Look the Other Way: Designing 'Positive' Molecules with Negative Data via Task Arithmetic

16 Sept 2025 (modified: 11 Feb 2026)Submitted to ICLR 2026EveryoneRevisionsBibTeXCC BY 4.0
Keywords: chemistry, drug discovery, de novo design, transfer learning, task arithmetic
TL;DR: Generating desirable molecules by using undesirable ones.

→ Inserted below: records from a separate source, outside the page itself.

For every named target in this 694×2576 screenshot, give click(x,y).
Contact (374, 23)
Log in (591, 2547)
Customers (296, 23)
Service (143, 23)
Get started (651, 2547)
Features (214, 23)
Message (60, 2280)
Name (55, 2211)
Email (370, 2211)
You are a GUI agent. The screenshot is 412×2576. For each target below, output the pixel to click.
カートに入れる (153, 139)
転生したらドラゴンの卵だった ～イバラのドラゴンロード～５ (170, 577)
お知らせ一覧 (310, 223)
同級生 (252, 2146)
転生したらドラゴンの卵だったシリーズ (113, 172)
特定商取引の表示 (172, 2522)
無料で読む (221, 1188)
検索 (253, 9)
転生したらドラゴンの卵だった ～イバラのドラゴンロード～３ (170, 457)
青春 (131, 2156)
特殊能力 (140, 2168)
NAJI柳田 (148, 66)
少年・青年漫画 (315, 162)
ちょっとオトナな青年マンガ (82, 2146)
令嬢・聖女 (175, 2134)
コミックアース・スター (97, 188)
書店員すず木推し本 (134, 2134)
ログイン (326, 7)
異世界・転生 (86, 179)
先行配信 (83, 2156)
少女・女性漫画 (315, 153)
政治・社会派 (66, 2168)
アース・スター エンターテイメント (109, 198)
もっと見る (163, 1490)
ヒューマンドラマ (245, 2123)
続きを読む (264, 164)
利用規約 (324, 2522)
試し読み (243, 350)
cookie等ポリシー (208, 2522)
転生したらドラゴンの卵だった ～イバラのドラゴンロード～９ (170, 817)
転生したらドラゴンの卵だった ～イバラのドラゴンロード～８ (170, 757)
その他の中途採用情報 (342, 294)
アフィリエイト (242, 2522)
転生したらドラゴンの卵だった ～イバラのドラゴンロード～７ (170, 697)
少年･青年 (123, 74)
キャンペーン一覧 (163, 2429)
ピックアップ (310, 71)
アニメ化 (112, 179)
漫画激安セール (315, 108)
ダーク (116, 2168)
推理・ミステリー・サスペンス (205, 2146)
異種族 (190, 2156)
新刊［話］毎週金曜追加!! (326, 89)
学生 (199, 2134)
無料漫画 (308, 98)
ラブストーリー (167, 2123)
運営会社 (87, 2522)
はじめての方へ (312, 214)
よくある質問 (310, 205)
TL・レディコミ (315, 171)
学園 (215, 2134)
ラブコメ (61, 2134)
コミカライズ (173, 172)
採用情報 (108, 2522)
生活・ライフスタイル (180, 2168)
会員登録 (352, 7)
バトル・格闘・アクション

Abstract: The scarcity of molecules with desirable properties (i.e.,'positive' molecules) is an inherent bottleneck for generative molecule design. To sidestep such obstacle, here we propose molecular task arithmetic: training a model on diverse and abundant negative examples to learn 'property directions' — without accessing any positively labeled data — and moving models in the opposite property directions to generate positive molecules. When analyzed on 33 design experiments with distinct molecular entities (small molecules, proteins), model architectures, and scales, molecular task arithmetic generated more diverse and successful designs than models trained on positive molecules in general. Moreover, we employed molecular task arithmetic in dual-objective and few-shot design tasks. We find that molecular task arithmetic can consistently increase the diversity of designs while maintaining desirable complex design properties, such as good docking scores to a protein. With its simplicity, data efficiency, and performance, molecular task arithmetic bears the potential to become the de-facto transfer learning strategy for de novo molecule design.
Supplementary Material: zip
Primary Area: applications to physical sciences (physics, chemistry, biology, etc.)